Given instruction
Edit the material below so that every occurrence of "computer-use agent" reads "desktop assistant" instead, leaving everything else unchanged.

--- start of Records ---

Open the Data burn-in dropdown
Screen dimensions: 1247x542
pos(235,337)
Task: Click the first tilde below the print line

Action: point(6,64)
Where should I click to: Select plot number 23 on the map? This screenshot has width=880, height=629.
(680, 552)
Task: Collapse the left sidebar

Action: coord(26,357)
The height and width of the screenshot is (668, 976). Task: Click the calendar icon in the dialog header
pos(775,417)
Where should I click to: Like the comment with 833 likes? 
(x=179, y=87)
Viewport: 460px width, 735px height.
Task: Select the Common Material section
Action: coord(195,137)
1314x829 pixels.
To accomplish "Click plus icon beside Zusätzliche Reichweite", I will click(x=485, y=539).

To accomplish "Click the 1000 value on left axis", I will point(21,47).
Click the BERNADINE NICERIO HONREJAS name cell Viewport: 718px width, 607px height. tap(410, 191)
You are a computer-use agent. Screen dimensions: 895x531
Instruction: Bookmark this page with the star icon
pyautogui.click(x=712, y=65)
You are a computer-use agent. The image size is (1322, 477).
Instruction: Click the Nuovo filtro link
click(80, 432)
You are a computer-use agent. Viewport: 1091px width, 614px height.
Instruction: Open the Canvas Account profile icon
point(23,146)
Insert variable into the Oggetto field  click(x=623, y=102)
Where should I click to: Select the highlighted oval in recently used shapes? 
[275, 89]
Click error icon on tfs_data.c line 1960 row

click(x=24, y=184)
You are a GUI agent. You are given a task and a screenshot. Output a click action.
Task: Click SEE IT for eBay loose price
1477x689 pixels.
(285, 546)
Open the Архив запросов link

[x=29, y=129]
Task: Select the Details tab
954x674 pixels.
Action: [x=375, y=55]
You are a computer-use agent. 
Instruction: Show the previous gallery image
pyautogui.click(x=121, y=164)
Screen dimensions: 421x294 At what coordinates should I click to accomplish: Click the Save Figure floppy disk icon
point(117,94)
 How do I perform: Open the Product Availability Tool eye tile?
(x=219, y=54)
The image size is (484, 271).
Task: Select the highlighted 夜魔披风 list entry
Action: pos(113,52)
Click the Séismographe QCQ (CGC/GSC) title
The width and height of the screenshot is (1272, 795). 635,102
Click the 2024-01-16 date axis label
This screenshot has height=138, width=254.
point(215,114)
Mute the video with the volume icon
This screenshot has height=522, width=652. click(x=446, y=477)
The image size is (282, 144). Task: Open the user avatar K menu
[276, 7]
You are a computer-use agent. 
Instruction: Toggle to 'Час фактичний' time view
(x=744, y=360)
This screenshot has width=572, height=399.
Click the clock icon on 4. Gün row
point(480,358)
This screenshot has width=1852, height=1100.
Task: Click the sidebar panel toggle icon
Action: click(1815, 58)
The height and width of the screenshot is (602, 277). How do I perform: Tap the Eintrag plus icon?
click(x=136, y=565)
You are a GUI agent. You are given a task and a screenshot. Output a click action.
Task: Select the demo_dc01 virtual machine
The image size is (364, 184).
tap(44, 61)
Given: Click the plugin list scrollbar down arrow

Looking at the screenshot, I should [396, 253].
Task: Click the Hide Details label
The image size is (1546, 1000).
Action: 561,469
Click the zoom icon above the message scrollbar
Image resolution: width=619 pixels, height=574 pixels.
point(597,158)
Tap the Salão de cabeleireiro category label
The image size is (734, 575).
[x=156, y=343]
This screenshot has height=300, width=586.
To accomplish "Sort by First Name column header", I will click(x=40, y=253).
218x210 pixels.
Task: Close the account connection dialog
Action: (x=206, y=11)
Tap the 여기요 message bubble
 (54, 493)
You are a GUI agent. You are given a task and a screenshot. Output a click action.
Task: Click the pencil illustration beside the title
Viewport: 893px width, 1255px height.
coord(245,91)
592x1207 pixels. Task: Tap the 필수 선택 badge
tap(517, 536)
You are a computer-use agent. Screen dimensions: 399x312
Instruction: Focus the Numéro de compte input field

--- end of Records ---

Solution
Open the Data burn-in dropdown
Screen dimensions: 1247x542
pos(235,337)
Task: Click the first tilde below the print line

Action: point(6,64)
Where should I click to: Select plot number 23 on the map? This screenshot has width=880, height=629.
(680, 552)
Task: Collapse the left sidebar

Action: coord(26,357)
The height and width of the screenshot is (668, 976). Task: Click the calendar icon in the dialog header
pos(775,417)
Where should I click to: Like the comment with 833 likes? 
(x=179, y=87)
Viewport: 460px width, 735px height.
Task: Select the Common Material section
Action: coord(195,137)
1314x829 pixels.
To accomplish "Click plus icon beside Zusätzliche Reichweite", I will click(x=485, y=539).

To accomplish "Click the 1000 value on left axis", I will point(21,47).
Click the BERNADINE NICERIO HONREJAS name cell Viewport: 718px width, 607px height. tap(410, 191)
You are a desktop assistant. Screen dimensions: 895x531
Instruction: Bookmark this page with the star icon
pyautogui.click(x=712, y=65)
You are a desktop assistant. The image size is (1322, 477).
Instruction: Click the Nuovo filtro link
click(80, 432)
You are a desktop assistant. Viewport: 1091px width, 614px height.
Instruction: Open the Canvas Account profile icon
point(23,146)
Insert variable into the Oggetto field  click(x=623, y=102)
Where should I click to: Select the highlighted oval in recently used shapes? 
[275, 89]
Click error icon on tfs_data.c line 1960 row

click(x=24, y=184)
You are a GUI agent. You are given a task and a screenshot. Output a click action.
Task: Click SEE IT for eBay loose price
1477x689 pixels.
(285, 546)
Open the Архив запросов link

[x=29, y=129]
Task: Select the Details tab
954x674 pixels.
Action: [x=375, y=55]
You are a desktop assistant. 
Instruction: Show the previous gallery image
pyautogui.click(x=121, y=164)
Screen dimensions: 421x294 At what coordinates should I click to accomplish: Click the Save Figure floppy disk icon
point(117,94)
 How do I perform: Open the Product Availability Tool eye tile?
(x=219, y=54)
The image size is (484, 271).
Task: Select the highlighted 夜魔披风 list entry
Action: pos(113,52)
Click the Séismographe QCQ (CGC/GSC) title
The width and height of the screenshot is (1272, 795). 635,102
Click the 2024-01-16 date axis label
This screenshot has height=138, width=254.
point(215,114)
Mute the video with the volume icon
This screenshot has height=522, width=652. click(x=446, y=477)
The image size is (282, 144). Task: Open the user avatar K menu
[276, 7]
You are a desktop assistant. 
Instruction: Toggle to 'Час фактичний' time view
(x=744, y=360)
This screenshot has width=572, height=399.
Click the clock icon on 4. Gün row
point(480,358)
This screenshot has width=1852, height=1100.
Task: Click the sidebar panel toggle icon
Action: click(1815, 58)
The height and width of the screenshot is (602, 277). How do I perform: Tap the Eintrag plus icon?
click(x=136, y=565)
You are a GUI agent. You are given a task and a screenshot. Output a click action.
Task: Select the demo_dc01 virtual machine
The image size is (364, 184).
tap(44, 61)
Given: Click the plugin list scrollbar down arrow

Looking at the screenshot, I should [396, 253].
Task: Click the Hide Details label
The image size is (1546, 1000).
Action: 561,469
Click the zoom icon above the message scrollbar
Image resolution: width=619 pixels, height=574 pixels.
point(597,158)
Tap the Salão de cabeleireiro category label
The image size is (734, 575).
[x=156, y=343]
This screenshot has height=300, width=586.
To accomplish "Sort by First Name column header", I will click(x=40, y=253).
218x210 pixels.
Task: Close the account connection dialog
Action: (x=206, y=11)
Tap the 여기요 message bubble
 (54, 493)
You are a GUI agent. You are given a task and a screenshot. Output a click action.
Task: Click the pencil illustration beside the title
Viewport: 893px width, 1255px height.
coord(245,91)
592x1207 pixels. Task: Tap the 필수 선택 badge
tap(517, 536)
You are a desktop assistant. Screen dimensions: 399x312
Instruction: Focus the Numéro de compte input field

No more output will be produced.